マネジメントを管理、さらにはコストカットと考えてしまった日本人の失敗だ。
本書によれば、マネジメントとは、語源をたどるとラテン語のマネス=手から来ていて、転じて手綱をとるということなのだという。
つまり、方向を示すということであって、日本人の多くが考えているような「管理」ではなく、「誘導」なんだね。
へぇ、と思った。
Googleでは管理職に求められるのは、
「明確なビジョン(展望)と戦略を示せる」
「専門知識を持った良いコーチである」
「部下の良き聞き手となり、円滑なコミュニケーションを実践する」
「部下のキャリア形成を支援する」
といったことなのだそうな。
なるほどと思うと同時に、自分がどこまでできているか、考え込むところではある。
本書では、日本の会社員がやる気を取り戻す方策として3つを挙げていた。
1、社員に報い、社員に投資する
2.社員を信じ、加点主義で評価する
3.起業家タイプのイノベーターに活躍の場を
いろいろと考えるヒントを与えてくれる本だったと思う。
悪いところばかりじゃなく、現実に今動いていることについても挙げてくれていただけ、暗いばかりじゃないと思えるのはよかった。
そんな本を読んだあとだから、でもないんだけど、日曜日、二子shu-3と遊んでいて、思ったことがあった。
キューブ上の積み木を組み合わせて、ビー玉を転がすcuboroという遊具をご存じだろうか。
穴やルートが彫られていて、組み合わせてビー玉がうまく転がったりするとけっこう楽しい。
組み合わせによって、見えないルートを転がったり、ひょっこり出てきたりするのも思案のしどころ。
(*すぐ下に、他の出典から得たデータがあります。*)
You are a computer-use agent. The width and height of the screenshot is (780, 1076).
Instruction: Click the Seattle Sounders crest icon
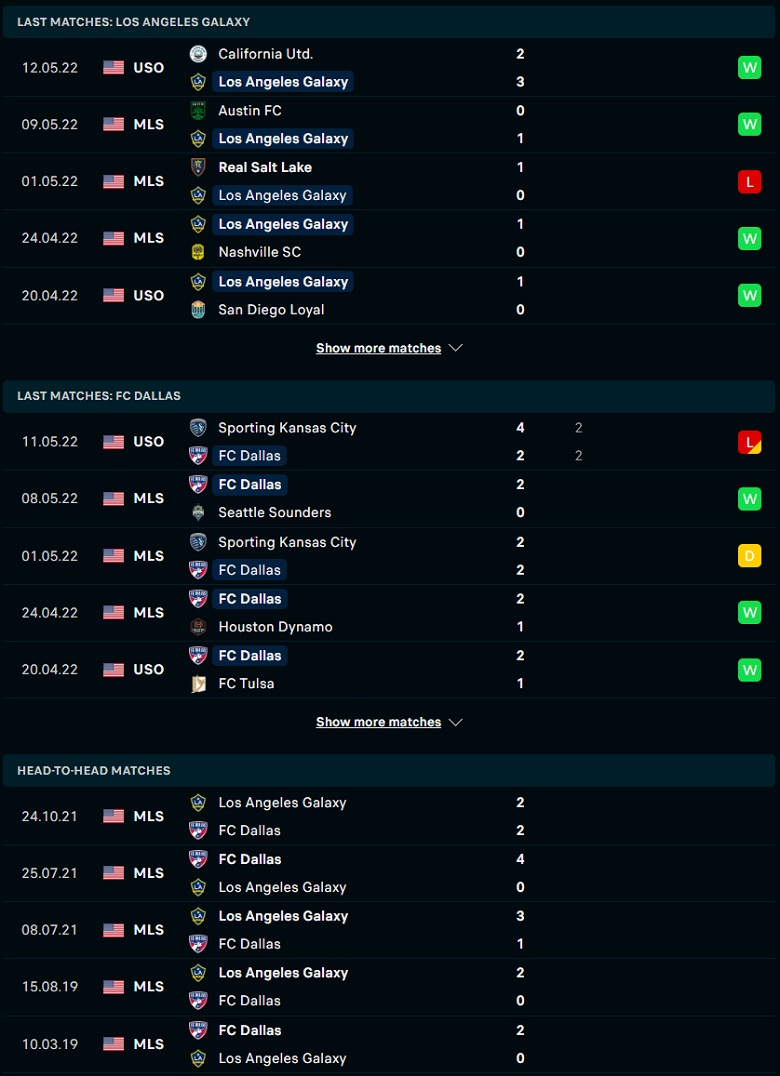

一旦、俺が組んでやってみせると、shu-3も考え込んで作り始めた。
いや、そんな雑な組み合わせ方だと、ビー玉転がんないから。
しかも、穴の組み合わせがルートになってないし。
セオリーとしては、ルートが切られたところを転がるんだけど、
穴から、そんな都合よくビー玉が転がってきて、ポトンと穴に落ちるとは思えない。
それじゃ、ダメだろうと言おうとしてやめた。
「これ、うまくいくことあるんだよ」
楽しそうにいうshu-3をみていると、こういう傍からみて、絶対ダメだろうと思われることも、やってみるところにイノベーションっていうのは生まれるのかもしれないなぁなんて思ったのだ。
遊びなんだから、セオリーなんて気にしなくていい。
ビー玉を転がして、キューブの穴から出てくる。
キューブの中の穴を通じて、ビー玉が転がり出てきたけれど、さすがに都合よく次の穴に転がっていく、とはいかなかった。
「おかしいな」
何度も何度も繰り返していたけど、遊びって、そういうものだよね。
セオリーを崩すのも、また楽しいものなんだからさ。
一見、バカだなぁと思うことを自分で体験する時期というのも、大切な時間だよね。
さて、最後に模型コーナー(笑)。
ファインモールド1/48 サボイア S.21後期型。
木の部分の塗装をしました。
クレオスのウッドブラウンを吹いています。まだかどっことか薄いですね。
もう一回かな。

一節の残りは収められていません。